Years ago while living in northern Virginia, I was a mentor to a Muslim family that had been forced out of Iraqi Kurdistan. One of the things I noticed about them is they were rarely at the mosque. The women (and there were four daughters in this family) never went, except when they needed a marriage contract signed. The father occasionally attended.
Now, I’ve sat in the women’s sections of certain mosques and it’s not a great experience. You can’t see or hear a thing, it’s unbelievably crowded and there are small children racing around. No wonder my Kurdish female friends never went. Compare that to most churches I’ve visited where the majority of worshipers were women.
There's a story there.
So I was not surprised to read about this gender difference in a Religion News Service piece chronicling Pew survey data on the phenomenon. Here’s what it said:
(RNS) Fewer men than women show up in U.S. churches, and women are markedly more likely to pray and to hold up religion as important.
But in Muslim nations, it’s the women who are missing in action at the mosque -- and yet they’re on par with men in upholding almost all the Muslim pillars of faith.

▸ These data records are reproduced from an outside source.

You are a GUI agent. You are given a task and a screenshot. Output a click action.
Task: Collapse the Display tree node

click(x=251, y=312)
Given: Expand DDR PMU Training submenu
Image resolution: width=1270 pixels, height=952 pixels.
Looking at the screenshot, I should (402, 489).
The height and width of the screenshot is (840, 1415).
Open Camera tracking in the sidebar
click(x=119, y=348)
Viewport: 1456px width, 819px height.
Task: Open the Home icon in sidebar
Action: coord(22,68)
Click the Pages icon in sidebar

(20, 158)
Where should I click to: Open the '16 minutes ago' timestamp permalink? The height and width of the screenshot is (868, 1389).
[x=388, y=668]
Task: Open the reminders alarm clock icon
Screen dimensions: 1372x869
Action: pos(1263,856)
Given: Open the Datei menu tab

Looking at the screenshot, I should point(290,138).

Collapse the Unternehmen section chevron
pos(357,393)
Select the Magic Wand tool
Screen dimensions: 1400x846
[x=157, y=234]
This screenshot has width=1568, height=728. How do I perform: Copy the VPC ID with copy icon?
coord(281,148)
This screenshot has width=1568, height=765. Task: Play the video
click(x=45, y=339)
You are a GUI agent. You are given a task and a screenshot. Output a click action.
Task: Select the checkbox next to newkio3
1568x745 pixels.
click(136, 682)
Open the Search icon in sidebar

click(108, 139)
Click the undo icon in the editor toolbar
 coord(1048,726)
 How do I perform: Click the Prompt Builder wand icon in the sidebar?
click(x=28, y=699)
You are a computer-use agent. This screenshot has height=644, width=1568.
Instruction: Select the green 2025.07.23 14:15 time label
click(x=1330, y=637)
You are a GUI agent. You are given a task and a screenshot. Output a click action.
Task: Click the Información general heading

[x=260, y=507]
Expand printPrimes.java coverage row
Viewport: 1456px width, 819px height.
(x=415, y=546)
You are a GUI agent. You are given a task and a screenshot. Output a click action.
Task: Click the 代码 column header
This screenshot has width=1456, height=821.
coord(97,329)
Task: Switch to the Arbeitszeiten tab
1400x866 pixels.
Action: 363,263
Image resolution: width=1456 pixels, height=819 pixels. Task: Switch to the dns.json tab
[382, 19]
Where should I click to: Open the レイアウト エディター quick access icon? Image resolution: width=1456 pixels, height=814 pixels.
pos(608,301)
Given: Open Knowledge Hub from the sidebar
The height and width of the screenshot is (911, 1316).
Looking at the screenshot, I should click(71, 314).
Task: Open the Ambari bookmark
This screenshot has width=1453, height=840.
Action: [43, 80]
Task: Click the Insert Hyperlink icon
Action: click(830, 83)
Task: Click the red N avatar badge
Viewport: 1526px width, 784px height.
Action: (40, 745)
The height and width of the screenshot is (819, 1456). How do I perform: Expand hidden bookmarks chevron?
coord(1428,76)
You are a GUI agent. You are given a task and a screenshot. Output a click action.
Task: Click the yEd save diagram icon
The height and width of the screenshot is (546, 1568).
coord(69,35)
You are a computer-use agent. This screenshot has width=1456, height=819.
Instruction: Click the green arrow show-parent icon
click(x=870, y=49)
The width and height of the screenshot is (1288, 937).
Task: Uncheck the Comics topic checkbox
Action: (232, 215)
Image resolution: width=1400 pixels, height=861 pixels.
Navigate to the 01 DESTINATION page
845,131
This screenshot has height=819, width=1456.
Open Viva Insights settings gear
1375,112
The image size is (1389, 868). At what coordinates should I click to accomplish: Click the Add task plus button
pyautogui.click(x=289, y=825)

Those are among the top findings in a new Pew Research study of the gender gap in religion, drawn from data in 192 nations, released Tuesday (March 22).
The overall conclusion: Women, particularly Christian, are generally more religious than men worldwide. An estimated 83 percent of women around the world identify with a faith group, compared with 80 percent of men, according to the report.
Now that 3.5 percent percentage point gap may not seem like much, but it means that 97 million more women than men worldwide identify with a faith group.